Task details:
Of all the lines below, return only those starting with the line holding "At what coordinates should I click to accomplish: Select" and going on through the line holding "Remove FileLocker_x64.exe via 移除 link", exactly as written.

[Collected data]
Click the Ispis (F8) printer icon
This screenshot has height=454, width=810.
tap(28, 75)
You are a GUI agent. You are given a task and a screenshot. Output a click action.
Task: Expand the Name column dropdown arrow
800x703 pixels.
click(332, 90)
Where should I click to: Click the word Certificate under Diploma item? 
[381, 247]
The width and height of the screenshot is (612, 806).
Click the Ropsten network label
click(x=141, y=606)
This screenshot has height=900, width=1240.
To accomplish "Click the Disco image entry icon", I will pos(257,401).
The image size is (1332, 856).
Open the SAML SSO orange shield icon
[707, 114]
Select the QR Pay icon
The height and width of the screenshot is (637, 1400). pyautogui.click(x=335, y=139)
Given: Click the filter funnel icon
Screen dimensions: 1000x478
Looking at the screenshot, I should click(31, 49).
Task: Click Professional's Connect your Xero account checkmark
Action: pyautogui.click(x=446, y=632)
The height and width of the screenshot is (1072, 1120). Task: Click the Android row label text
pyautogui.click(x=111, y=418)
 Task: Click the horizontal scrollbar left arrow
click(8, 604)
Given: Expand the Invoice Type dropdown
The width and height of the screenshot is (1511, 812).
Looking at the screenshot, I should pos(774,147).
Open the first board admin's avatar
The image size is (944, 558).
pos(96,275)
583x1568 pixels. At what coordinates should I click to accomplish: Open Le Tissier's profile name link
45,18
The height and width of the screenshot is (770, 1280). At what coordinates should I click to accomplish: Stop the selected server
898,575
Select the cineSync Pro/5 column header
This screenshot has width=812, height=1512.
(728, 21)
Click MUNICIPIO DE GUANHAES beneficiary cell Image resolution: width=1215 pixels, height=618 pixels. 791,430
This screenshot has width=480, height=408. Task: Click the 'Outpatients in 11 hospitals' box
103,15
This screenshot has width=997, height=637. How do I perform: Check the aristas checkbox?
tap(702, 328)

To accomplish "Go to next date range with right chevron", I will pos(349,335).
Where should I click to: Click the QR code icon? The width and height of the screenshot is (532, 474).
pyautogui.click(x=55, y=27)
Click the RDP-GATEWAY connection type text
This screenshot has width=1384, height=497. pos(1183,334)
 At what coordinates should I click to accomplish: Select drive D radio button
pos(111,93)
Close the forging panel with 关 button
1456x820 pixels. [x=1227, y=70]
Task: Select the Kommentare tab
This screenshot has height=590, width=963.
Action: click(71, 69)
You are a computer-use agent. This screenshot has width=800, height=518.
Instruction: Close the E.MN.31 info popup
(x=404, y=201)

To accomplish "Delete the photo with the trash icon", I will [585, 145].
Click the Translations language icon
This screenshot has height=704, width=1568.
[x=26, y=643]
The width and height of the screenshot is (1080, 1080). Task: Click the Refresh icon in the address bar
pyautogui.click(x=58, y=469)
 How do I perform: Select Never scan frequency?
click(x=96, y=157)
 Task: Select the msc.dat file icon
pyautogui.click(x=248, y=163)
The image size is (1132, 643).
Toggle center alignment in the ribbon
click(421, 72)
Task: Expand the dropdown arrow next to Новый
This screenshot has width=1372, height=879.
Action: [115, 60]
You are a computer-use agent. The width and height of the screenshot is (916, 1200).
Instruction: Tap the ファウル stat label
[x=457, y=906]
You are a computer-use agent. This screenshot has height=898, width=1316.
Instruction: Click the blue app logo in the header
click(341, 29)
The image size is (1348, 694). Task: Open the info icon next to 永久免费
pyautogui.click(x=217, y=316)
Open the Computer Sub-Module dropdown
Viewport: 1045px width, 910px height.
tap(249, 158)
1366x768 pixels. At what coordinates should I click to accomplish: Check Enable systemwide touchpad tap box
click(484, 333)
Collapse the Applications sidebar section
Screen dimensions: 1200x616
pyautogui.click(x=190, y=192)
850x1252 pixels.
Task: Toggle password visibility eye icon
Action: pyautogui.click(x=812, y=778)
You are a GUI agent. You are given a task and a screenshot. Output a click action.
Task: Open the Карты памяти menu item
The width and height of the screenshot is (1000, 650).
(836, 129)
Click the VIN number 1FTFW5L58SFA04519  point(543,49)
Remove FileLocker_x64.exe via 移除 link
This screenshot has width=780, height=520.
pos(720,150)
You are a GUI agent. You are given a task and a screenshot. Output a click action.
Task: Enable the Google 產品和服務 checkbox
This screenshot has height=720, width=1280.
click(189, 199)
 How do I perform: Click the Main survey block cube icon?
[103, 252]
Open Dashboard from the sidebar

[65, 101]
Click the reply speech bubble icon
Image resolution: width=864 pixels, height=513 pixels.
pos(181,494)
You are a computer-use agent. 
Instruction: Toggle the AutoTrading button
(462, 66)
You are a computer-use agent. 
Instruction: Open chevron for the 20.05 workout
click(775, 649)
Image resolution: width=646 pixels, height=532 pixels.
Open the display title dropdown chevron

Result for this task:
 At what coordinates should I click to accomplish: Select drive D radio button
pos(111,93)
Close the forging panel with 关 button
1456x820 pixels. [x=1227, y=70]
Task: Select the Kommentare tab
This screenshot has height=590, width=963.
Action: click(71, 69)
You are a computer-use agent. This screenshot has width=800, height=518.
Instruction: Close the E.MN.31 info popup
(x=404, y=201)

To accomplish "Delete the photo with the trash icon", I will [585, 145].
Click the Translations language icon
This screenshot has height=704, width=1568.
[x=26, y=643]
The width and height of the screenshot is (1080, 1080). Task: Click the Refresh icon in the address bar
pyautogui.click(x=58, y=469)
 How do I perform: Select Never scan frequency?
click(x=96, y=157)
 Task: Select the msc.dat file icon
pyautogui.click(x=248, y=163)
The image size is (1132, 643).
Toggle center alignment in the ribbon
click(421, 72)
Task: Expand the dropdown arrow next to Новый
This screenshot has width=1372, height=879.
Action: [115, 60]
You are a computer-use agent. The width and height of the screenshot is (916, 1200).
Instruction: Tap the ファウル stat label
[x=457, y=906]
You are a computer-use agent. This screenshot has height=898, width=1316.
Instruction: Click the blue app logo in the header
click(341, 29)
The image size is (1348, 694). Task: Open the info icon next to 永久免费
pyautogui.click(x=217, y=316)
Open the Computer Sub-Module dropdown
Viewport: 1045px width, 910px height.
tap(249, 158)
1366x768 pixels. At what coordinates should I click to accomplish: Check Enable systemwide touchpad tap box
click(484, 333)
Collapse the Applications sidebar section
Screen dimensions: 1200x616
pyautogui.click(x=190, y=192)
850x1252 pixels.
Task: Toggle password visibility eye icon
Action: pyautogui.click(x=812, y=778)
You are a GUI agent. You are given a task and a screenshot. Output a click action.
Task: Open the Карты памяти menu item
The width and height of the screenshot is (1000, 650).
(836, 129)
Click the VIN number 1FTFW5L58SFA04519  point(543,49)
Remove FileLocker_x64.exe via 移除 link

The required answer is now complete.